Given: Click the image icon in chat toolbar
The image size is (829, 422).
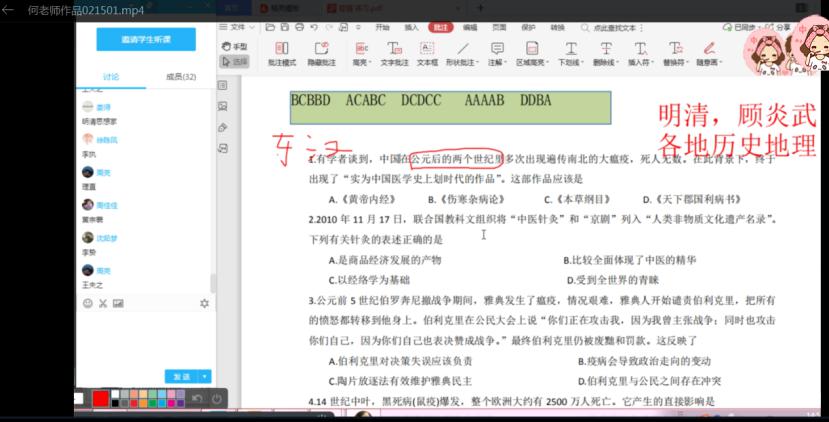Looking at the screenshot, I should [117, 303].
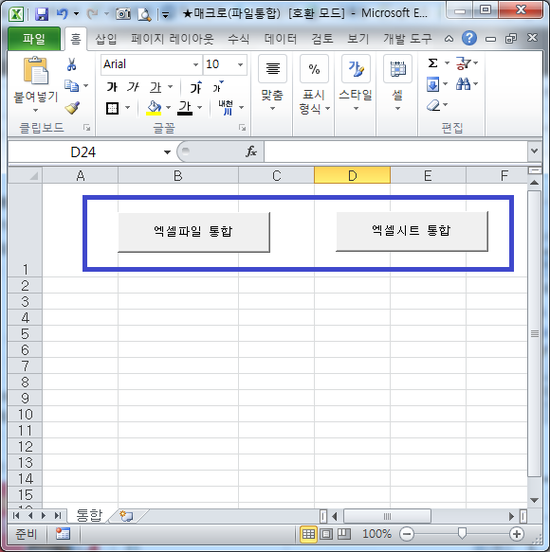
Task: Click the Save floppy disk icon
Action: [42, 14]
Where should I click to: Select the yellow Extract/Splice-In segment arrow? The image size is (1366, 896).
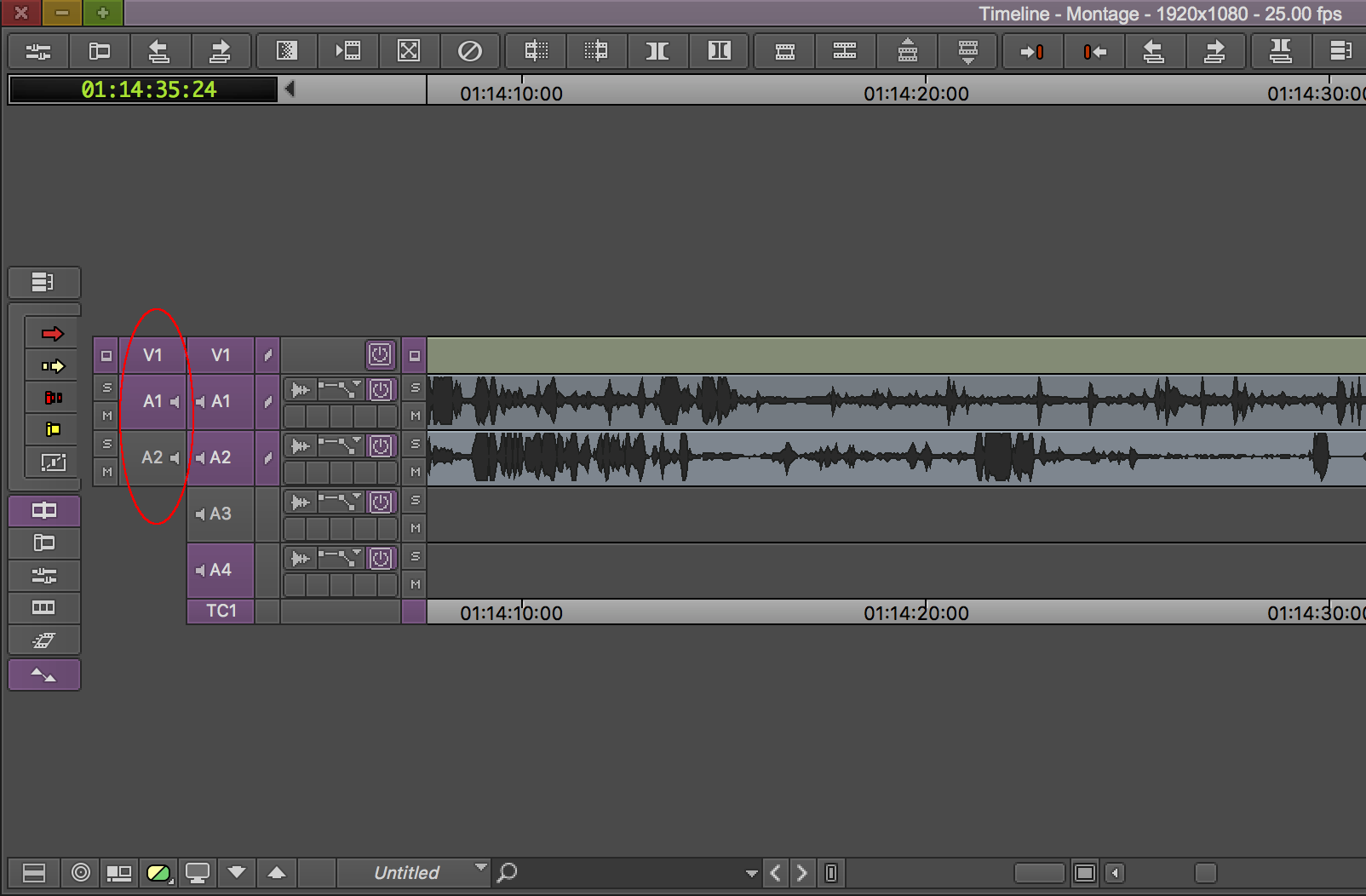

^^^^^^^^

Exercise instructions: Reproduce the data verbatim. Do not carry any picture into the copy.

Expected output:
Given: Click the image icon in chat toolbar
The image size is (829, 422).
Looking at the screenshot, I should [117, 303].
Task: Click the Save floppy disk icon
Action: [42, 14]
Where should I click to: Select the yellow Extract/Splice-In segment arrow? The image size is (1366, 896).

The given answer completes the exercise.